#### [Text section]
The number of daily cookies given in the baseline dataset is 40000. Due to seasonality and risk of using 100% of traffic in the experiment, the duration of the gross conversion and net conversion can be further extended by 17 more days by diverting only 50% of traffic in this expxeriment.

  • The days required for the experiment with 50% traffic diverted for gross conversion and net conversion, is : 34 days

Multiple Hypothesis

As multiple hypothesis were initially made for this project, if it was decided to perform the A/B test with multiple hypothesis, then statistical parameters such as p value should be compared against Family Wise Error Rate(FWER).

  • FWER : The probability of making at least one Type I error (false positive rate)
  • Boneferroni correction method: The correction to the significance level(α) to control the FWER

If performing multiple hypothesis tests, it require more pageview count which is 118 days. Doing this could be risky due to several reasons. It can cause high opportunity cost due to long duration of the experiment. As well as if the treatment harms the user experience, it can lead to degradation of conversion rates and have the trend unnoticed for a long time leading a huge business risk. Considering all above conerns,we will remove retention as an evalutaion metric and use only gross conversion rate and net conversion as only evaluation metrics. Especially since net conversion is a product of rentention and gross conversion, so that we might be able to draw inferences about the retention rate from the other two.

Using only gross conversion and net conversion simplify the A/B test to use only Hypothesis III.

#### [Goal]
Summarize the A/B test planning text in two sentences. The rows have no connection to the A/B test planning text.

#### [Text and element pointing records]
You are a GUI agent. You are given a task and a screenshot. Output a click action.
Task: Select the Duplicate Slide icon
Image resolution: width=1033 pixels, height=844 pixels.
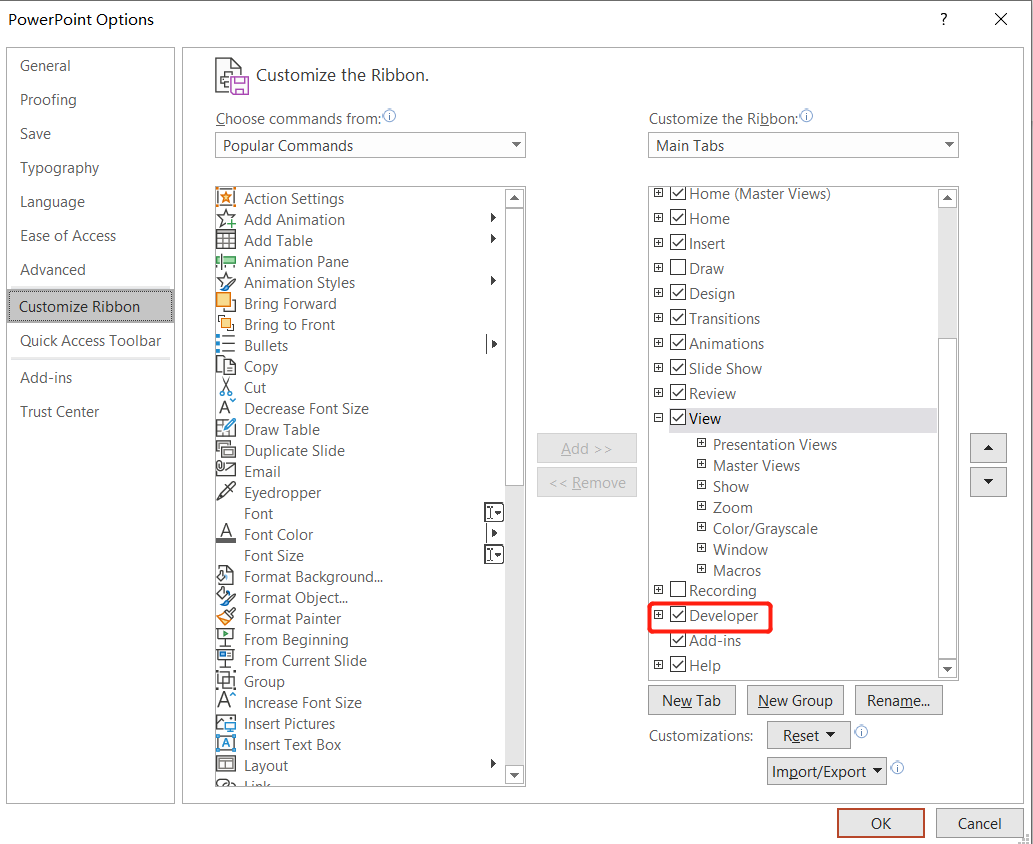click(226, 450)
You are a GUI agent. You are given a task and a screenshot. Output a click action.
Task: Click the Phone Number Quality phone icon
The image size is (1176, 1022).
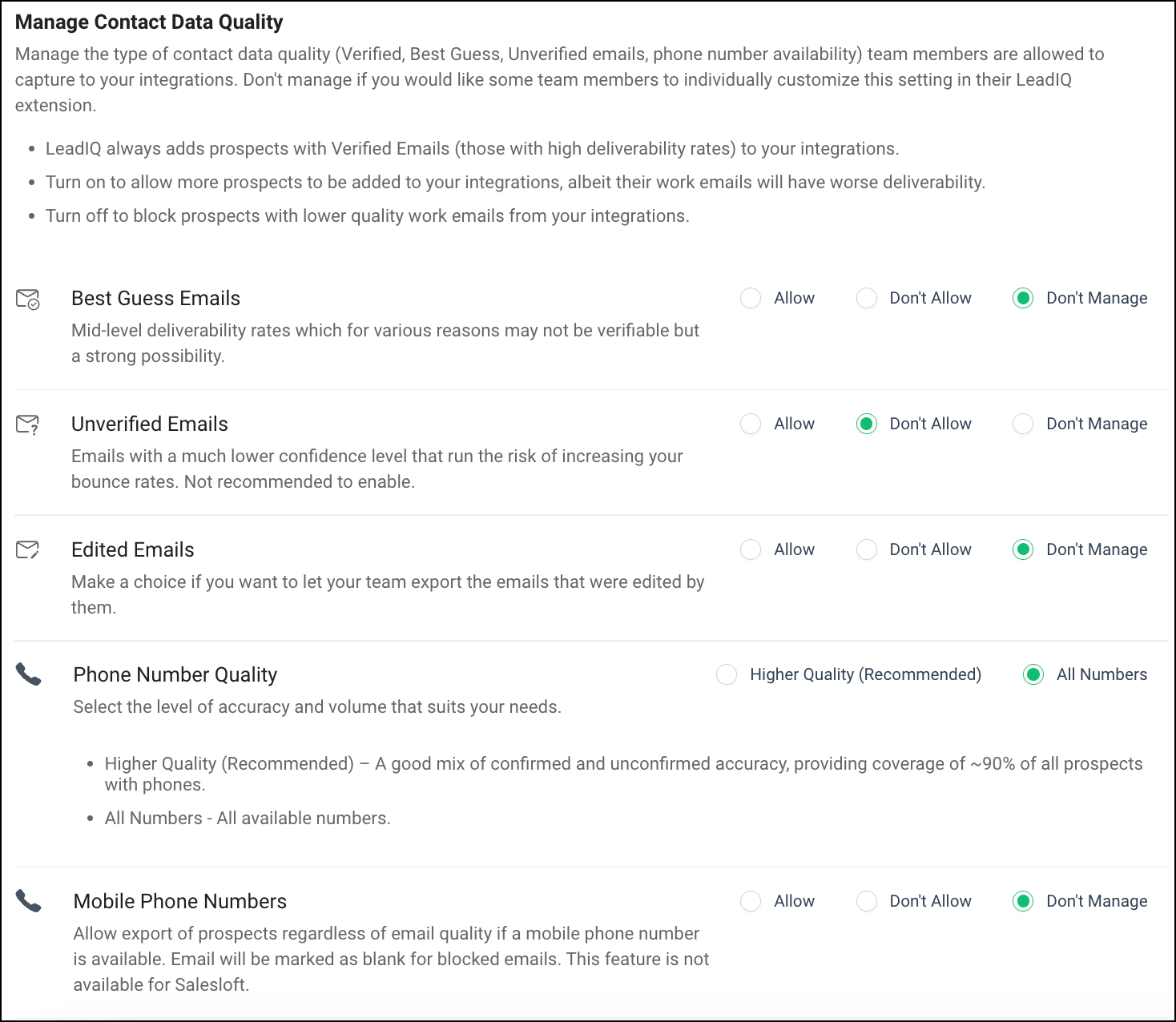click(29, 674)
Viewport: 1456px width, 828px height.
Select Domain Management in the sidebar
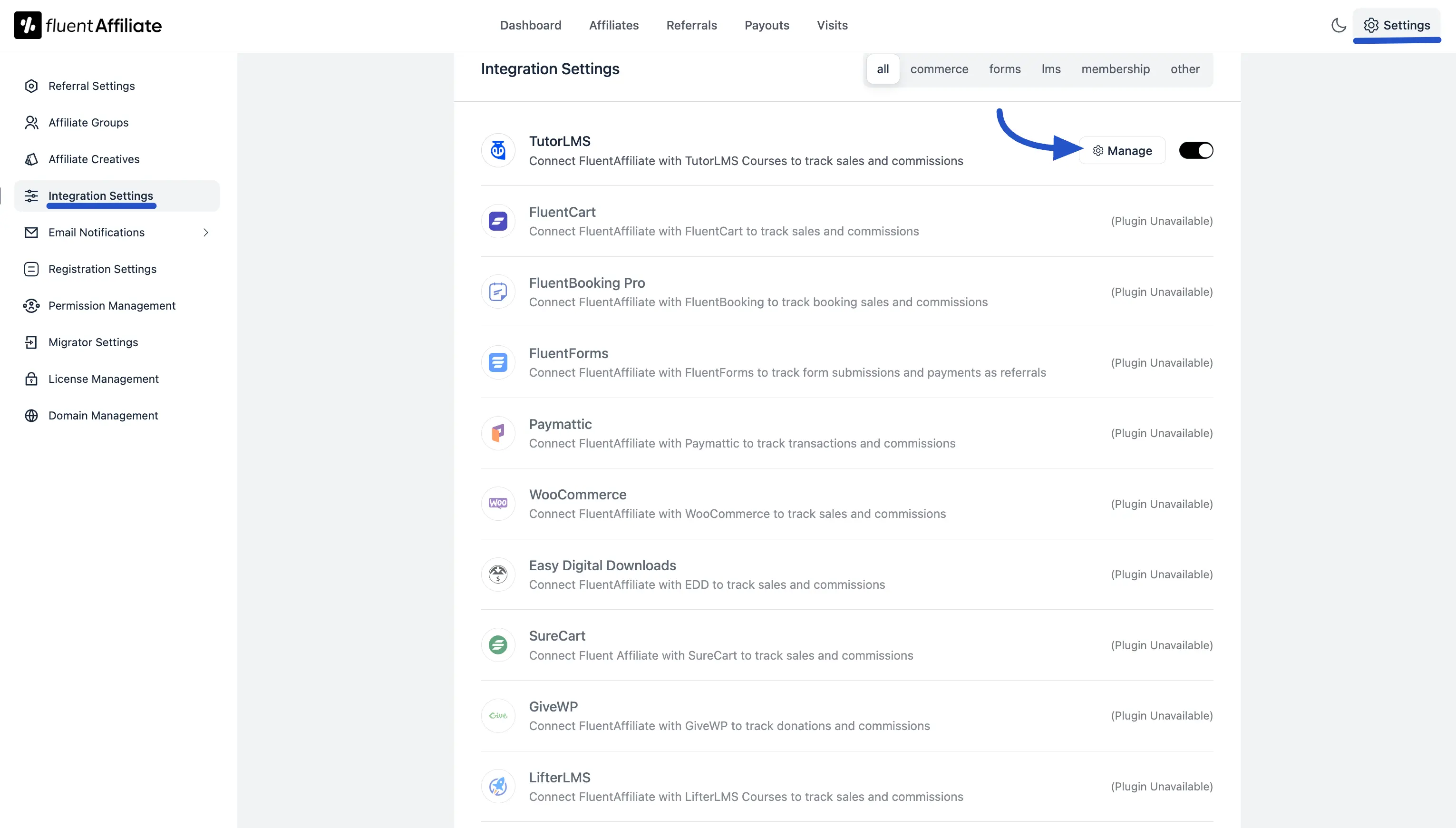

#### [Answer to this task]
With 50% of traffic diverted, the experiment for gross conversion and net conversion would take 34 days. Testing multiple hypotheses would require 118 days and bring high opportunity cost and business risk, so retention is dropped as an evaluation metric and only gross conversion and net conversion are used, which simplifies the test to Hypothesis III.